Wednesday, April 02, 2008

Time and The Torch

On this page I found another great example of a page by Jae Lee that defies the "temporal mapping" idea that successive panels are successive moments:

I'm unaware of the full context of the page, but the Human Torch is flying around some big monster of sorts and creates the number "4" (for Fantastic Four no doubt) in his path. Doing so, his path begins by violating a constraint of page layout, entering at the bottom of the page, and then flies over his own path, which crosses a panel he's already been in.

I'm not sure I agree with the analysis given on that blog, mainly because I think appealing to McCloud's transitions and closure only hurts his otherwise fairly good discussion.

Now, I don't want to suggest here that there is not time being shown here, but I think that there are two considerations that need to be reoriented.

First, let's not talk about "time," let's talk about "events." To the human mind time is only an extrapolation of events. Thinking in terms of a clicking-clock type of absolutist Time is not on the same level with the understanding of time constructed in a person's head. From understanding events, we can tell that time passes, not so the other way around.
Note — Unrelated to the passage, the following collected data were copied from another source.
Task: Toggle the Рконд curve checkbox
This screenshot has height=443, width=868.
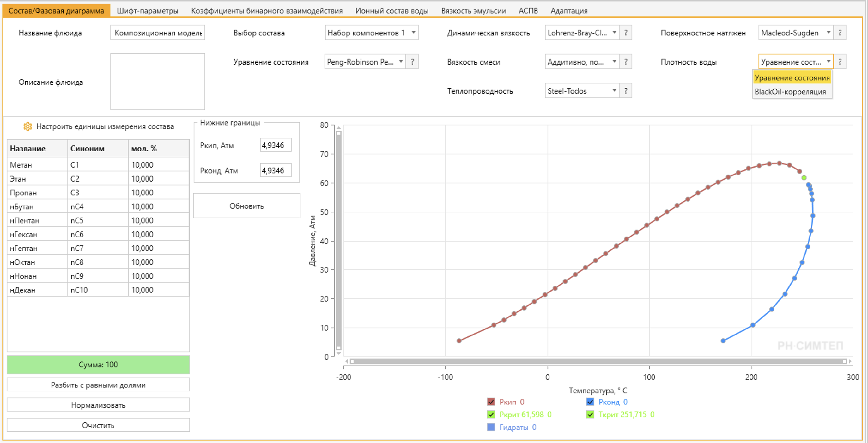Action: tap(590, 402)
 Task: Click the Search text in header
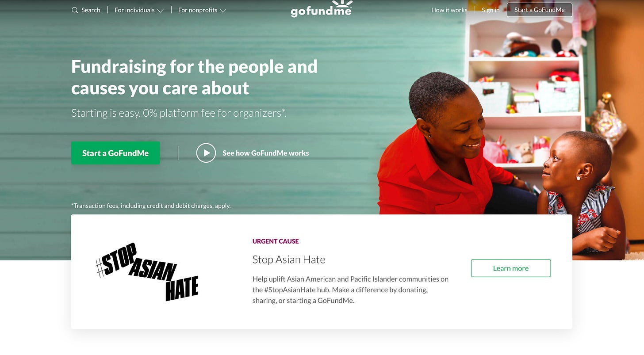tap(91, 10)
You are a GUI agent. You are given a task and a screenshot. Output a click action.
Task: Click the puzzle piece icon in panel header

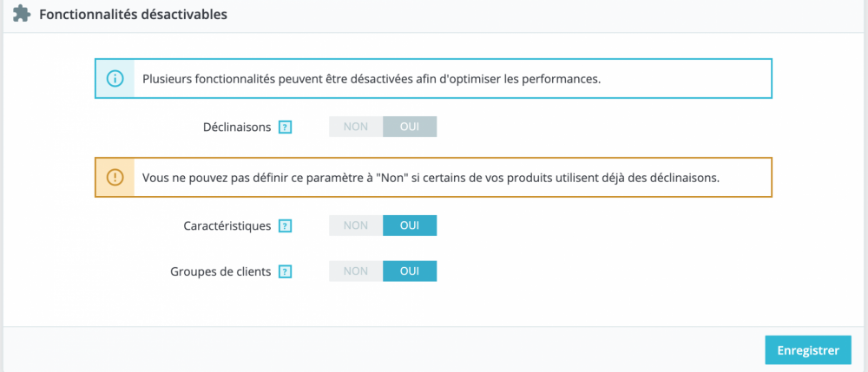click(22, 15)
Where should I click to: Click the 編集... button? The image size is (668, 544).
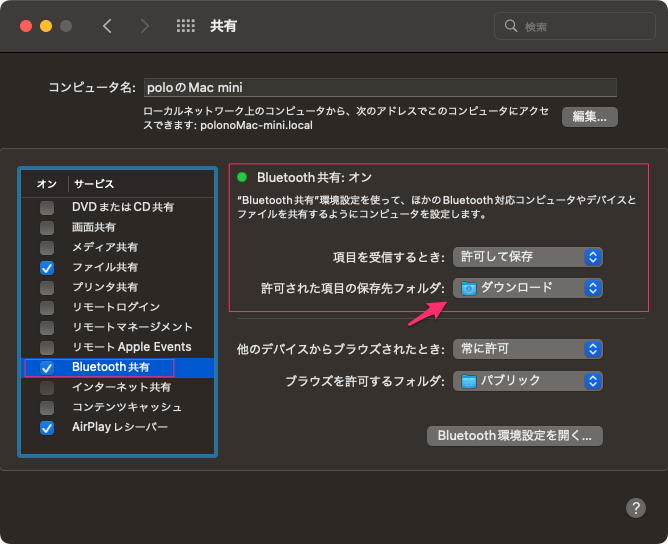click(x=589, y=117)
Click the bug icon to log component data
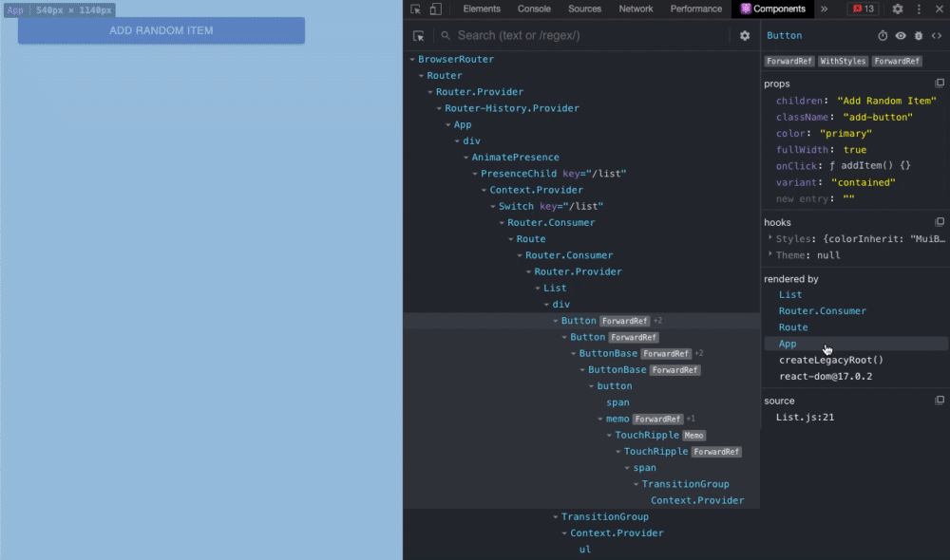This screenshot has height=560, width=950. coord(918,35)
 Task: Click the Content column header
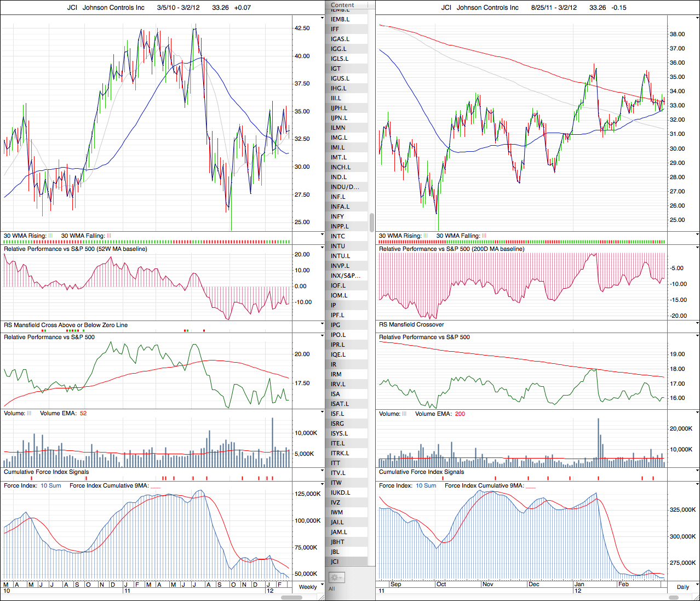[342, 5]
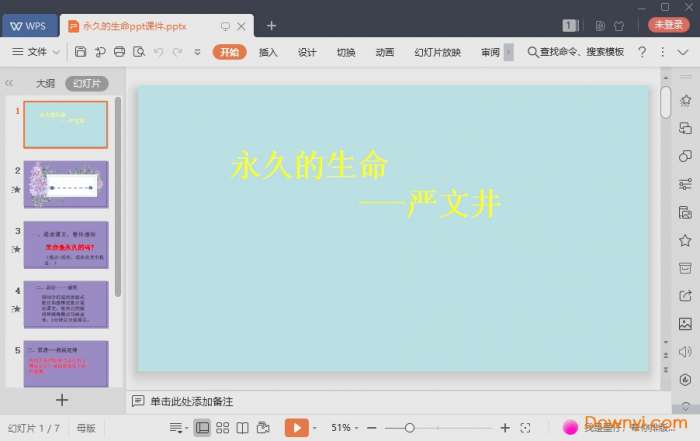The height and width of the screenshot is (441, 700).
Task: Switch to slide sorter grid view
Action: tap(222, 428)
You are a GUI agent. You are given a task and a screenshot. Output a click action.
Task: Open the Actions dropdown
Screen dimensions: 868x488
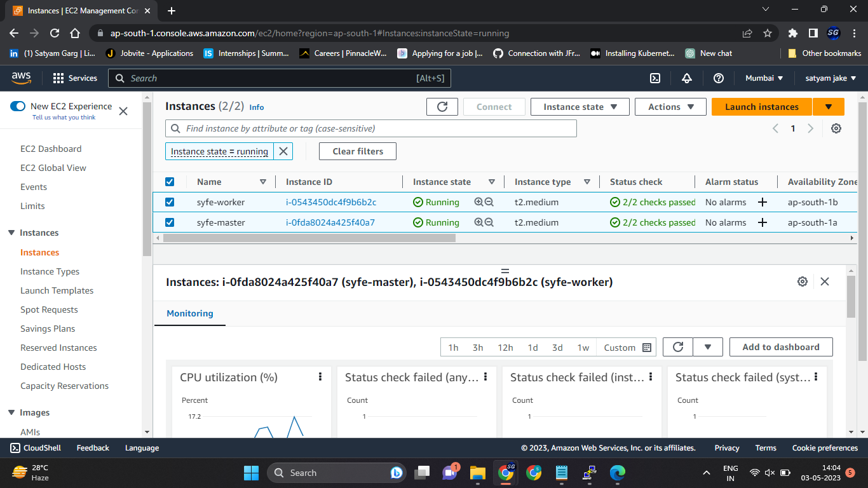(x=670, y=106)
Second, panels do not necessarily have to equal moments. Rather, panels function as "attention units" grouping important information into meaningful chunks. These chunks don't have to be moments, but they do highlight relevant information in ways that the author intends.

This is exactly the case in this example. The interesting thing is that the flow of events runs counter to the standard reading path of panels in order to create the "4" emblem. If reading left-to-right as if these were independent moments, this would make no sense whatsoever. But, because this display uses image constancy (breaking up a single image into parts... what I'd call a Divisional panel, the understanding of which is what Gestalt psychology would call Closure), the panels only serve to divide up the conceptual space of the image to highlight the Torch at different positions within the space.

Yes, the countering of events vs. panels is a bit funky, but it's also a creative use of playing the two off each other to reveal their functions.

Note: For those more interested in these types of examples about Time, most of these ideas are written about more extensively in my paper Time Frames... Or Not. Attention Units are discussed more in A Visual Lexicon.

Tuesday, April 01, 2008

Some links and whatnots

Steven Seagle has a decent piece up at the First Second blog about visual storytelling. He nicely taps into a simplified version of some of the same things that I've been pushing for my theory of visual grammar. The exercise he uses to rearrange panels is very reminiscent of linguistics methods, and is also a good one that shows how a broader structure exists above and beyond the so-called 'transitions' between panels.

Along these lines, Matt Madden and Jessica Abel will soon have a "how to" book coming out about comics. I've been hearing that its somewhat theory oriented, so the book should be an interesting read. So, keep an eye out in the coming months.

Finally, keep an eye on this very site in the next week. I will finally — finally — be posting the results of my experiment about comic page layouts shooting for next Monday. This one has been a long time coming — I first ran the experiment almost 4 years ago and have been working on the paper since last spring! The project tested whether or not people read comic page layouts using the "left-to-right and down" path like text. A preview: the answer is "not really."

Finally, last month was my most trafficked month ever, so, thanks to everyone that's been reading my site lately!